Our study has several notable strengths including a relatively large sample size, the use of cross-culturally accepted instruments to characterize sleep disorders and rigorously trained research staff administering the questionnaires. However, several important limitations must be considered when interpreting our findings. First, since this was a cross-sectional study, we cannot delineate the temporal relationship between maternal elevated BMI and sleep disorders. We also cannot determine whether sleep disturbances may be attributed to pregnancy related physiological alterations. Second, our findings are based on a population of pregnant women seeking care at a specialized maternal hospital; hence, caution is needed before generalizing the results to other populations. Third, although we used multiple validated questionnaires, these questionnaires may have contributed to some errors in the classification of participants’ sleep disturbances [20]. Use of screening questionnaires for assessing sleep disorders in pregnancy is an important component of sleep health research. The success of screening however, is largely dependent on the accuracy of the questionnaires and use diagnostic procedures, used as the gold standard, to evaluate the effectiveness of screening questionnaires. The gold standard for documenting many sleep disorders including OSA is in-laboratory polysomnography (PSG) assessment. Unfortunately due to cost, complexity and participant burden, use of PSG testing is limited in large-scale epidemiologic studies. Thus use of screening questionnaires with low specificity remains the main modality for ascertaining OSA. Future studies are warranted to develop, refine and enhance the psychometric properties of screening questionnaires and improve their utility for early identification of sleep disorders in pregnancy. The fact that our findings are similar to those that used more invasive, though objective measures of sleep traits (e.g., polysomnography) [48] serve to attenuate some concerns.
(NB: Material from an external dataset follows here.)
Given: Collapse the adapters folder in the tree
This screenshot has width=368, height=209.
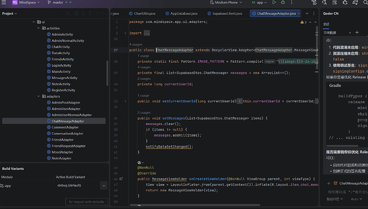Looking at the screenshot, I should coord(38,96).
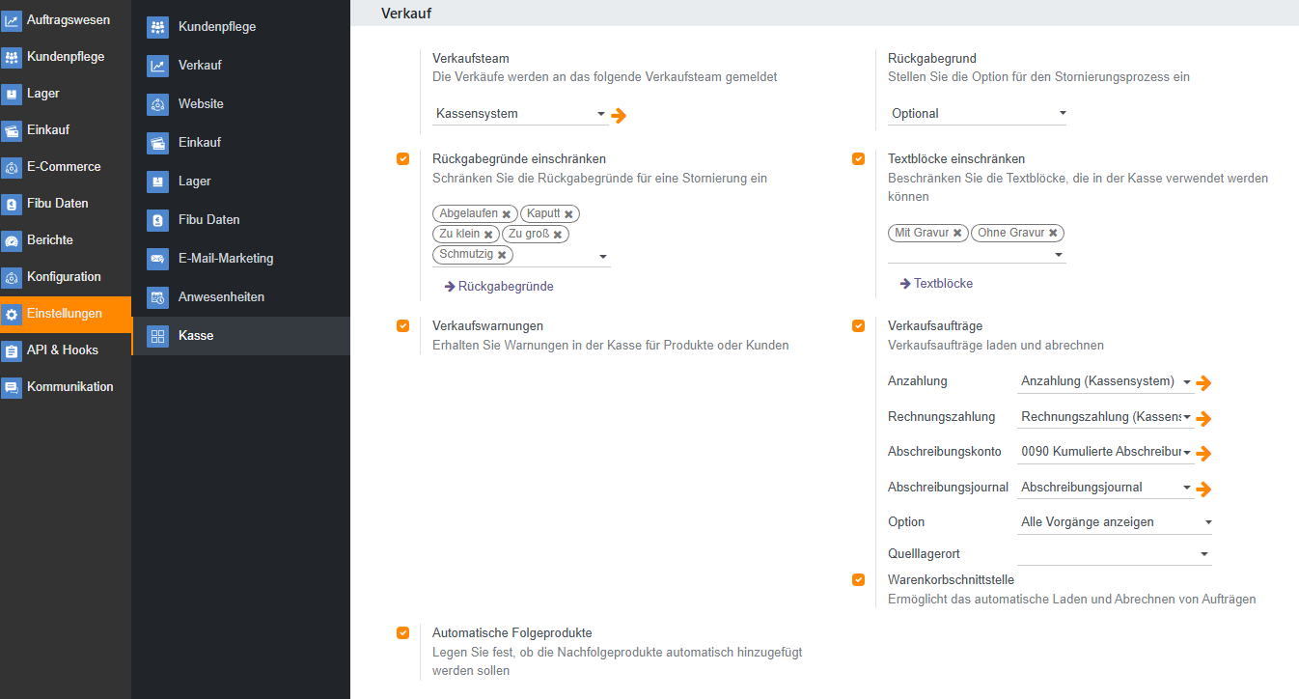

Available literature suggests that maternal OSA may be associated with an increased risk of adverse perinatal outcomes [47, 49]. For instance in a meta-analysis of 9795 participants Luque-Fernandez et al. [49] found women with sleep disordered breathing had a 3-fold increased risk of gestational diabetes (OR = 3.06; 95 % CI: 1.89–4.96). Chen et al. [50] found that mothers with OSA were more likely to have low birth weight, preterm birth, and small for gestational age newborns, cesarean section, preeclampsia, gestational diabetes, and gestational hypertension as compared with unaffected mothers. Louis et al. [51] reported that OSA was associated with an increased risk of preterm delivery and maternal morbidity. Additionally, Kamysheva et al. have reported increased odds of antepartum and postpartum depression among women with symptoms of poor sleep [52].

Conclusion

In conclusion, we observed increased risks of sleep disorders amongst overweight and obese pregnant Peruvian women. These observations, when coupled with earlier report, have important clinical and public health implications because pregnant women with symptoms of OSA are at higher risk of adverse pregnancy and perinatal outcomes [47]. Collectively, our findings and those of others [14] underscore the clinical and public health implications for OSA screening and treatment among reproductive age and pregnant women in low and middle income countries, particularly those undergoing rapid epidemiologic transitions characterized by increased prevalence of excessive adult weight gain.